> **What is asked**: From the listing below, extract the lines unchanged, starting at the line that contains "This screenshot has width=800, height=473." and ending at the line that contains "Action: (290, 189)", with both of those lines included. Leave the pictures out of your answer.

> **Task inputs**:
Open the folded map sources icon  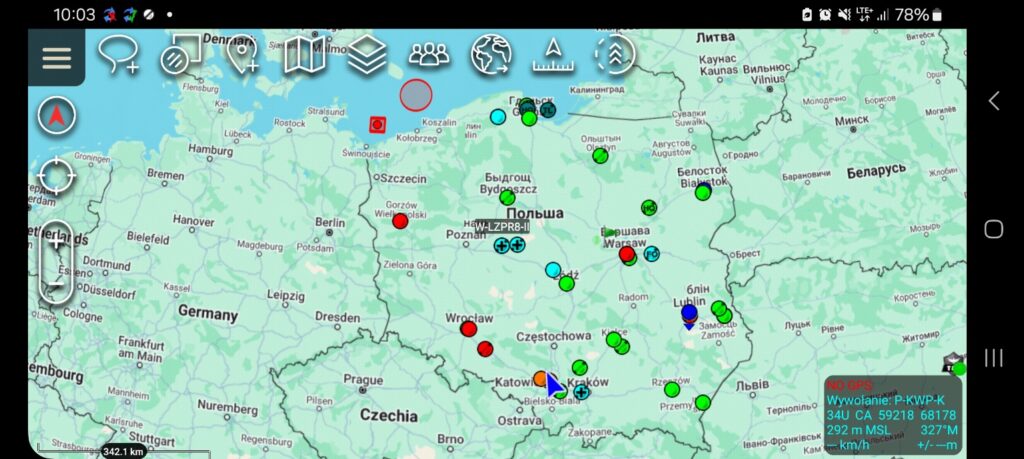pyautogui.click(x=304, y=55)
==
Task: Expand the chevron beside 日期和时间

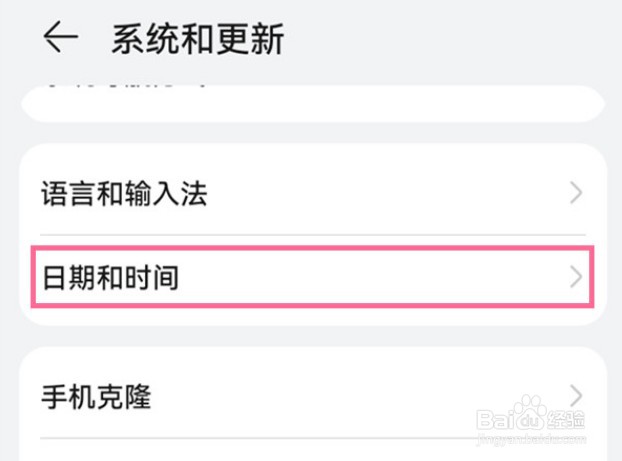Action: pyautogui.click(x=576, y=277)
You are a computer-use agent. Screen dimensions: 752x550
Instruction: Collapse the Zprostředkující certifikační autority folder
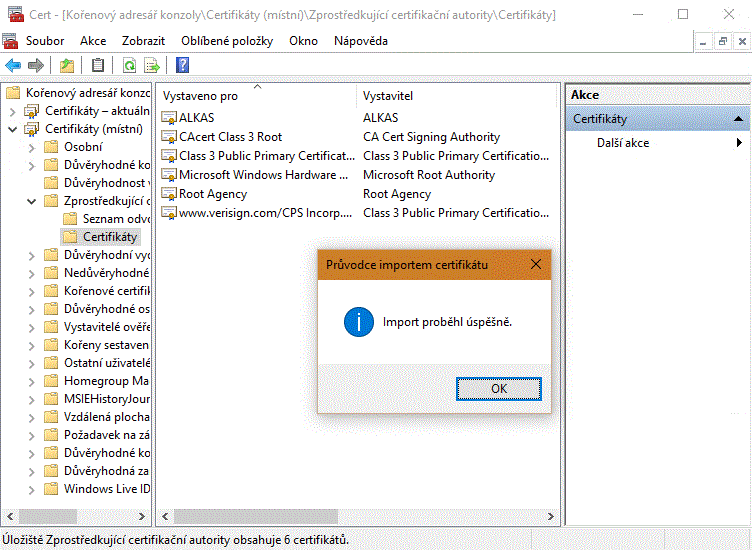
--
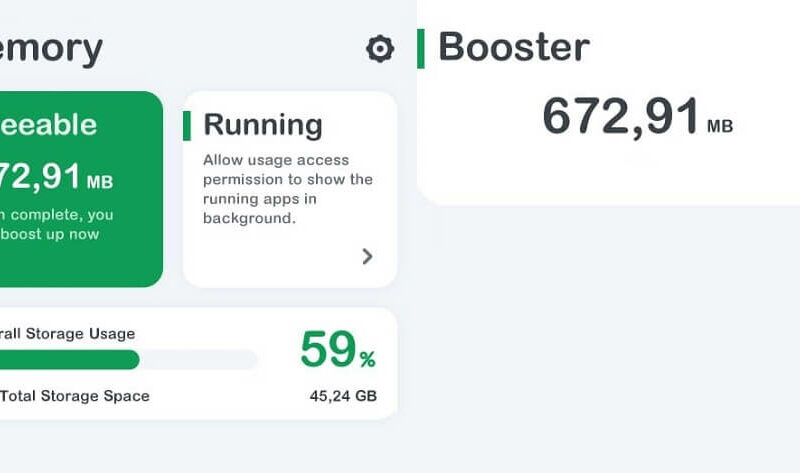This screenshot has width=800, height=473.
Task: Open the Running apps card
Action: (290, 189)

> **In response**:
This screenshot has width=800, height=473.
Task: Open the Running apps card
Action: (290, 189)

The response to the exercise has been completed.